Yet, “we must increase the numbers of women in math!” has become the dominant battle cry of mathematicians and feminists alike - the former of whom (mostly men, mostly older) typically have limited understanding of the life experiences of girls, and the latter of whom typically know next to nothing about math. The former accept the latter’s simplistic notion that the women-in-math problem would be solved if only we consciously countered our latent sexist beliefs and actively tried to recruit adult women into math programs and positions. I’ve been party to hiring committees and places of study in which this philosophy was applied. It’s almost always the same story: competent but sub-par female applies for position; hiring committee points out that she obviously has some skill and that we should really hire her, women-in-math thing and all; competent but sub-par female gets hired, and does competent but sub-par job.
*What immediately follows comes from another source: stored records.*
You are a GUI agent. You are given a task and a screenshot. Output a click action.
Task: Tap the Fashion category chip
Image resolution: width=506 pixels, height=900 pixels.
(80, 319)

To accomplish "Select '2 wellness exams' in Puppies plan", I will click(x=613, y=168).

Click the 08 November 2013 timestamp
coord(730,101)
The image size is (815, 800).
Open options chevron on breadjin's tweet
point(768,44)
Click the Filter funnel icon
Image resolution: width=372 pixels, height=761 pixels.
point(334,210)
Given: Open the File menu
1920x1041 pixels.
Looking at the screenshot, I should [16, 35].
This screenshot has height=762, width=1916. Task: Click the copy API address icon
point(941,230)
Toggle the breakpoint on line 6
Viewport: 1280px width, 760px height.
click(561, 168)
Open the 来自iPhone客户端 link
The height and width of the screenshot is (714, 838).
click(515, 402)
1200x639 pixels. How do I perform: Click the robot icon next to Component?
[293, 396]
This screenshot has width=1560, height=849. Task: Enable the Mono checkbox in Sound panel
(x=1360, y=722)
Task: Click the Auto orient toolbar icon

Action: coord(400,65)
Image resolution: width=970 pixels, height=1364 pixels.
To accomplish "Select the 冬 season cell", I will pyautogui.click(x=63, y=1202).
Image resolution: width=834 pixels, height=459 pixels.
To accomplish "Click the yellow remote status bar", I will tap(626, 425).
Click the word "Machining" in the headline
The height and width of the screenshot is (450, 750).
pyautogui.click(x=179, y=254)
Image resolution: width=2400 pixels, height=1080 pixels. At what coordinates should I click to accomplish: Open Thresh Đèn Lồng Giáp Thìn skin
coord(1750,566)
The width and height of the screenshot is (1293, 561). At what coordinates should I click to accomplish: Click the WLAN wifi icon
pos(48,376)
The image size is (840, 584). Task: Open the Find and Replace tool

When people express the belief that men are better than women at math, that’s not a conclusion they’ve drawn from unthinkingly assimilating stereotypes perpetuated by their teachers, their families, and The MediaTM. It’s a conclusion they’ve drawn from observing, with their own eyes, women who work alongside them or above them in math programs. And this in turn increases the pressure on the stronger female mathematicians to be better, faster, stronger than their peers, in order to prove that women can do math.

A number of times, I’ve asked people who accepted as axiomatic that we should try to get more women in math, why they held that belief. The conversations - which tend to catch people very much off guard - are illuminating. The fashionable talking point these days is one of diversity - women in math make the department more diverse. “Diverse how?” I’ll ask. Well, I’m told, women are more sensitive, more attuned to people’s emotions… Oh, yeah, I’ll comment. More sensitive, more emotional…less logical… Look, I didn’t say THAT…

Whatever. Due to the small number of mathematicians who are women, and the even smaller number of math/science people in gender-policy think-tanks, women in math are, for the most part, seen but not heard when it comes to dealing with the issue of women in math and related disciplines. The divide between the official policy of sensitivity toward women mathematicians’ concerns, and the actual involvement of said women in the issues that apparently affect them, is a sight to behold. It’s telling that the line that “women are sensitive!” is the one that comes up most often when I press people to tell me how women add diversity to the math department. Women are sensitive, see. Their male colleagues just plain aren’t emotionally attuned to their concerns; that’s women’s work. In other words, once women have been admitted to the math department, their male colleagues’ responsibility toward them has ended.

There was a male prof at my old school who routinely invited his postdocs and grad students - all men - to parties where they’d watch the Oscars or other somesuch and analyse in detail which of the young starlets were, and I quote, “the most fuckable.” I heard this from an attendee, who was quite outspoken against the sexism that excluded women from the department. It didn’t occur to him that the department had a responsibility to actually include its female students in its activities . To give what may seem at first a silly example on this subject: the only women’s washroom in one of the math buildings was frequently closed for repairs. When this happened, women were told to use the washrooms in another building. It never seemed to occur to anyone to temporarily designate one of the two men’s rooms in that building a women’s room, or even a co-ed room - thereby marginalizing the female students and faculty, who would have to leave discussions and classes to go to another building to pee. This has happened many times. Once I sent out an email asking one of the men’s washrooms to be temporarily reassigned. My email was ignored.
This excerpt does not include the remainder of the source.